**Dataset records**:

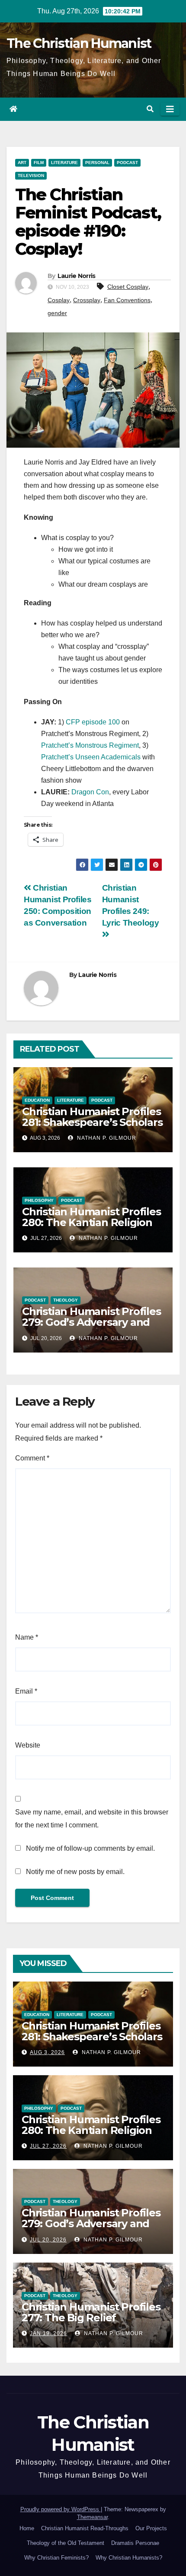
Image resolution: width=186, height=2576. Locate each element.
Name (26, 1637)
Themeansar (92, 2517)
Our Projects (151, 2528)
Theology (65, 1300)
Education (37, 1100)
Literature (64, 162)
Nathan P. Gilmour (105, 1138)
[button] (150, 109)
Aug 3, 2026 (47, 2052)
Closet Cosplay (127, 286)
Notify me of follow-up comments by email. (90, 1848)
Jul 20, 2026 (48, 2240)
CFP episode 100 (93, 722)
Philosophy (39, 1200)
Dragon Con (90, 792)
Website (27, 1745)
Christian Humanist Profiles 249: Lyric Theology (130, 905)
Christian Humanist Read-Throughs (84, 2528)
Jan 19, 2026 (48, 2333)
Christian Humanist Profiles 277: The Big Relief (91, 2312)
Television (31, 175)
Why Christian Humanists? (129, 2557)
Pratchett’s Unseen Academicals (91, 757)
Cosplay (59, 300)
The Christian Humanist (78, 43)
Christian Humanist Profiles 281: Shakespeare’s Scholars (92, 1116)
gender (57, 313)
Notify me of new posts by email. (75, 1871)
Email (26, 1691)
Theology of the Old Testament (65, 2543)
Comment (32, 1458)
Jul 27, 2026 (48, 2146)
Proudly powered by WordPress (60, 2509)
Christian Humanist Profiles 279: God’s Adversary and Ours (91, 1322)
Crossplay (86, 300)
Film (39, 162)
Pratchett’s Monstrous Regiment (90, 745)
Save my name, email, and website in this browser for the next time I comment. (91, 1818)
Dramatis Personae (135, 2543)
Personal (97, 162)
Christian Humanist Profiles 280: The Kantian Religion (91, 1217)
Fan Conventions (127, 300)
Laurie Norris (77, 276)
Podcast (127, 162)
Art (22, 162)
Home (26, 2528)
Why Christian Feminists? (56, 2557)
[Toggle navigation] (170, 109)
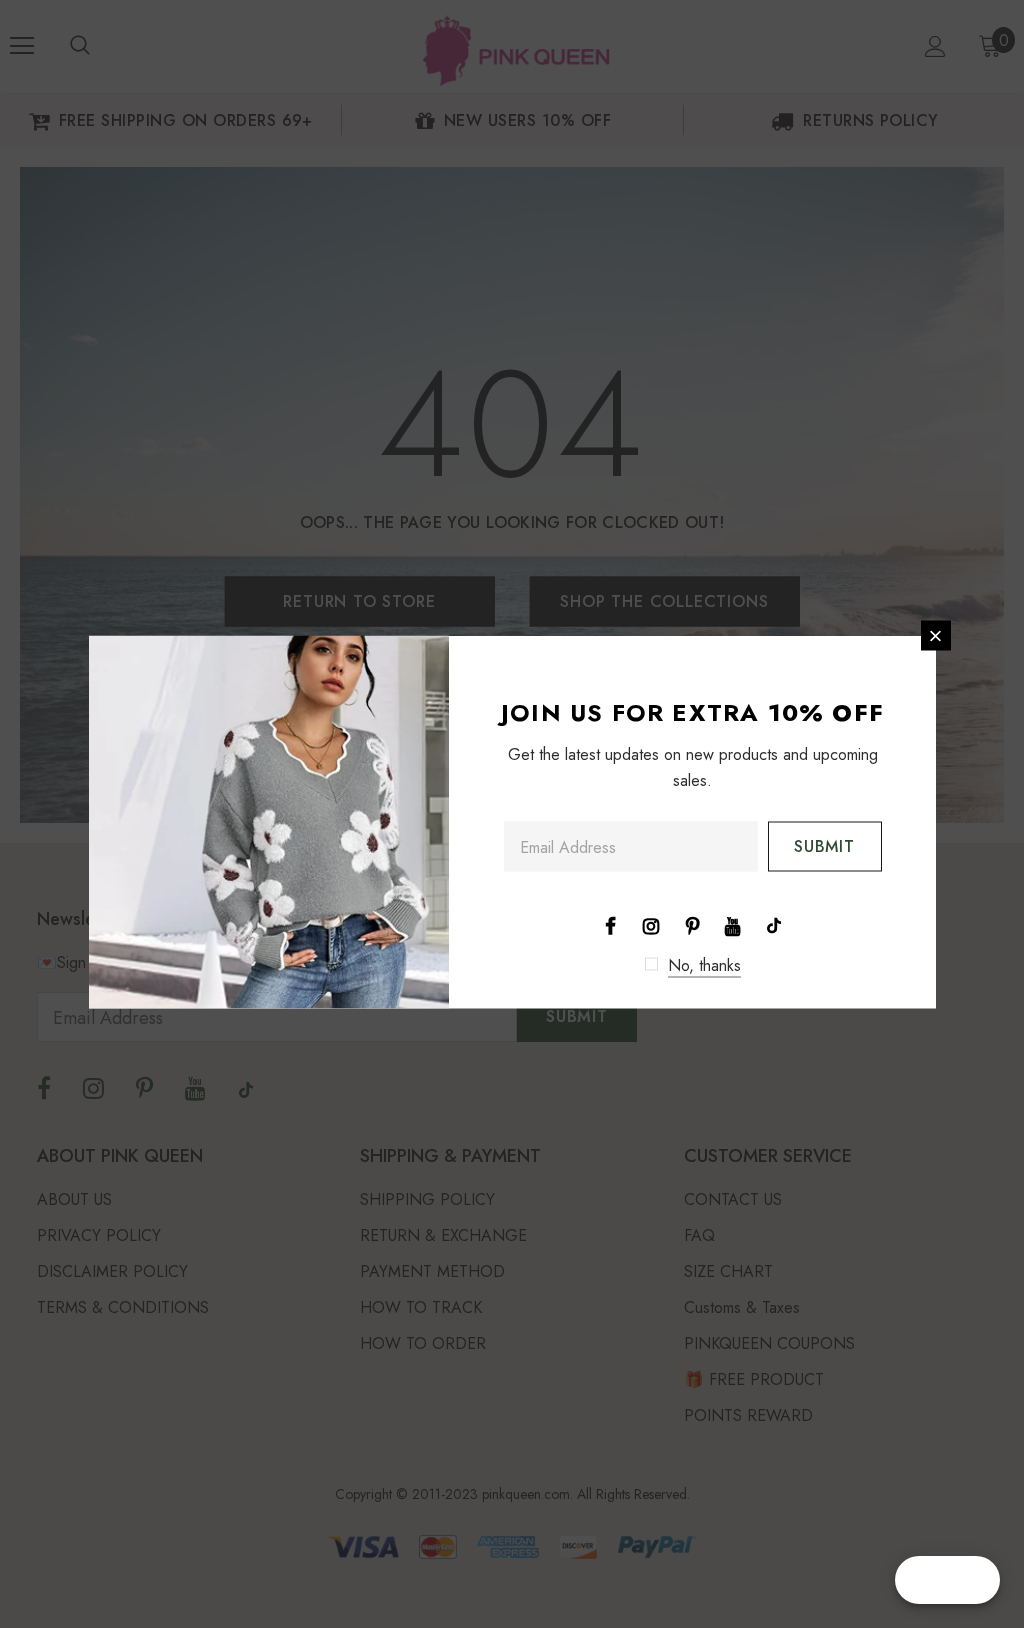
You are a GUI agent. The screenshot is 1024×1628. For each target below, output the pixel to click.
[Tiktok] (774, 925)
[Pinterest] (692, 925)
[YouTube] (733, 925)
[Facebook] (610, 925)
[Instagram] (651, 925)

**Work instruction**: Check the records above and copy each line that has the string "Pratchett".

**Answer space**:
Pratchett’s Unseen Academicals (91, 757)
Pratchett’s Monstrous Regiment (90, 745)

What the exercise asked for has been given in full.